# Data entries
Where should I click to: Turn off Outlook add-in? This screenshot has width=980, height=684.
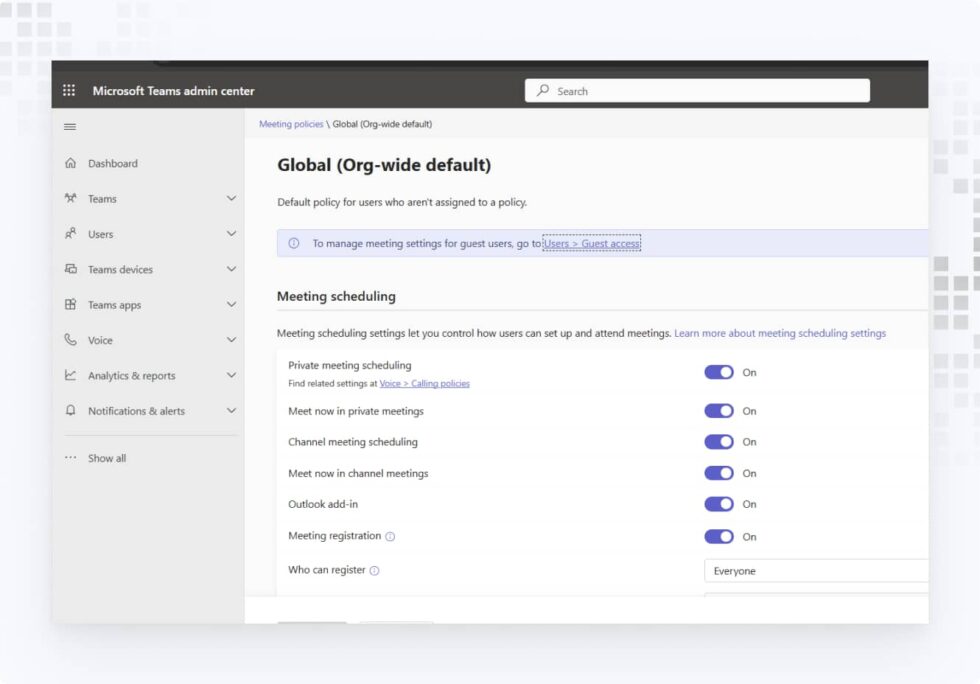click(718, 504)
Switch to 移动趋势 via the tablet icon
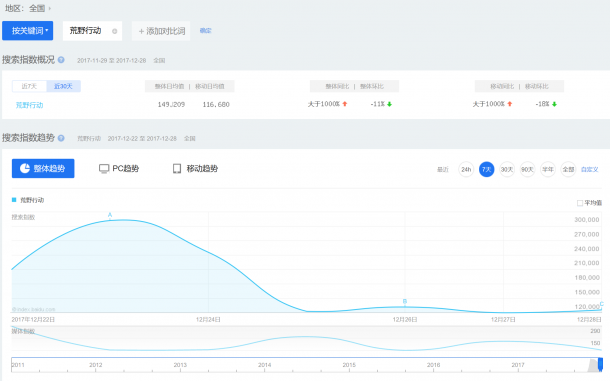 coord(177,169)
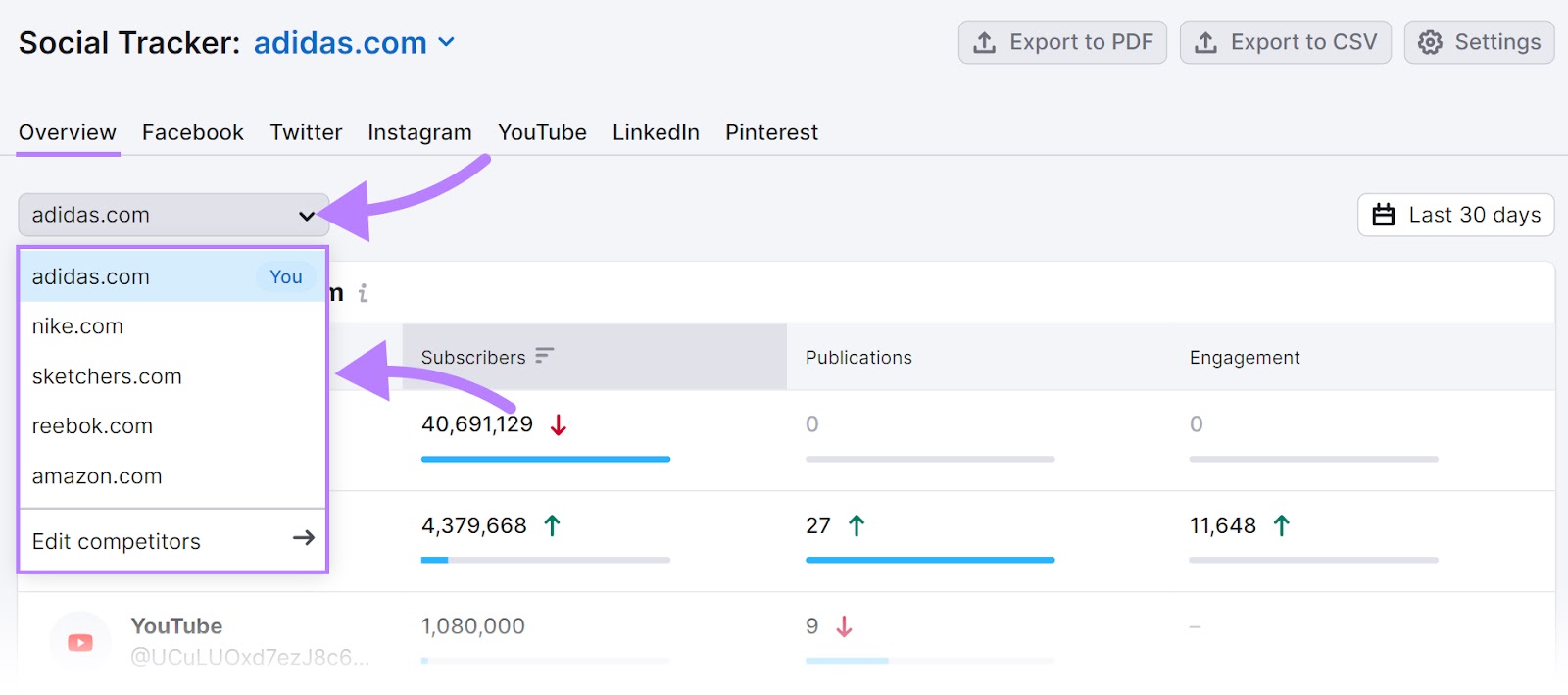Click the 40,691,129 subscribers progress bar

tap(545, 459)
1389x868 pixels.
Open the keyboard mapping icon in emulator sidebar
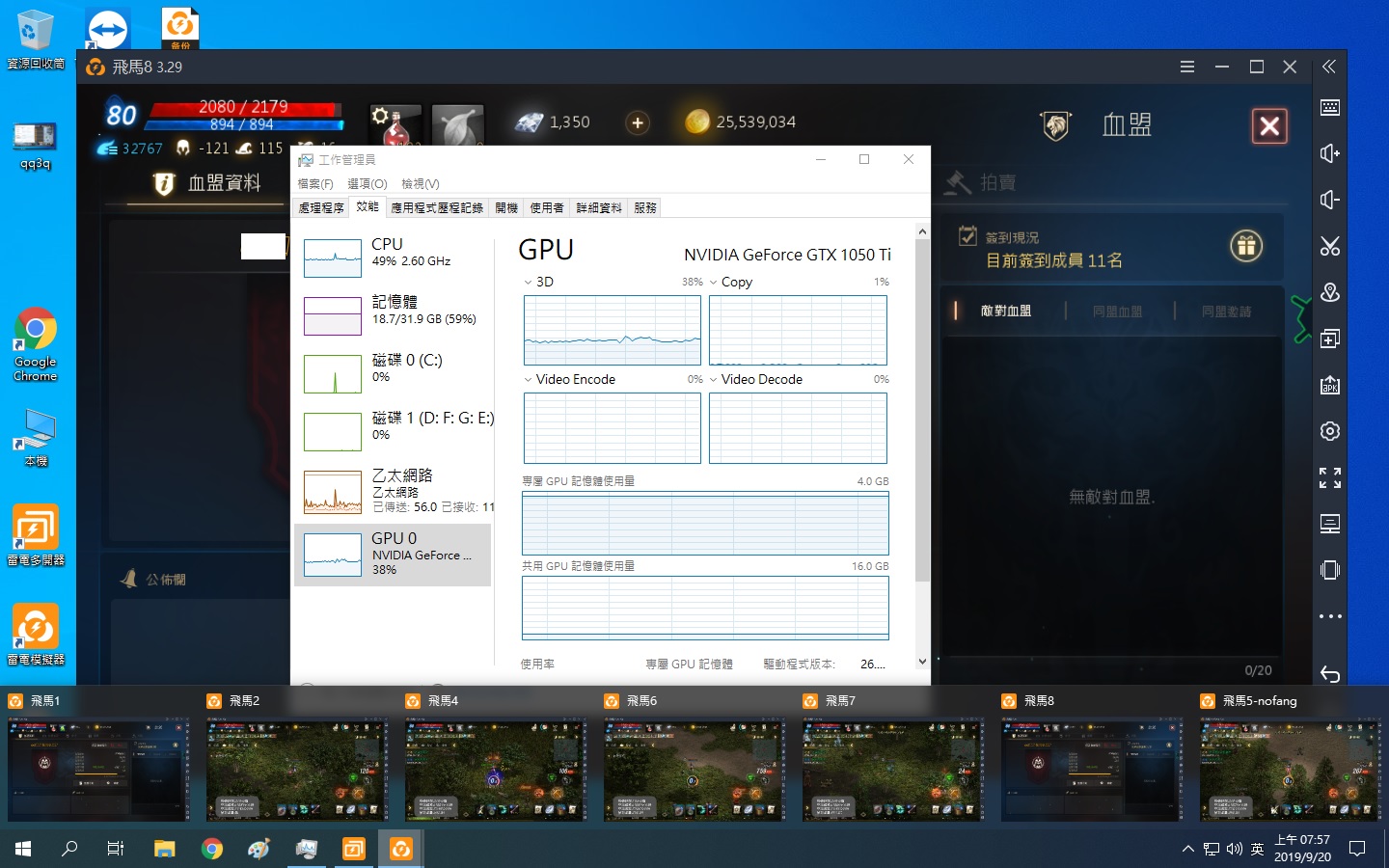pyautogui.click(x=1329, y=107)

# WHAT YOU ARE ASKED TO DO
Working down from the line with "Switch to 移动趋势 via the tablet icon", copy each line exactly until the last line of the entries, which is also included. Omit the pictures.

# EXERCISE RESULT
Switch to 移动趋势 via the tablet icon
 coord(177,169)
Click the 40,691,129 subscribers progress bar

tap(545, 459)
1389x868 pixels.
Open the keyboard mapping icon in emulator sidebar
pyautogui.click(x=1329, y=107)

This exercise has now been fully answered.